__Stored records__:
----

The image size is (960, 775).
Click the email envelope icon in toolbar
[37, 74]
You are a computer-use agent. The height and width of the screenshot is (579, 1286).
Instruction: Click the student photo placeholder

----

__What you need to do__: Output the data in full, exactly as it stands.

__Output below__:
The image size is (960, 775).
Click the email envelope icon in toolbar
[37, 74]
You are a computer-use agent. The height and width of the screenshot is (579, 1286).
Instruction: Click the student photo placeholder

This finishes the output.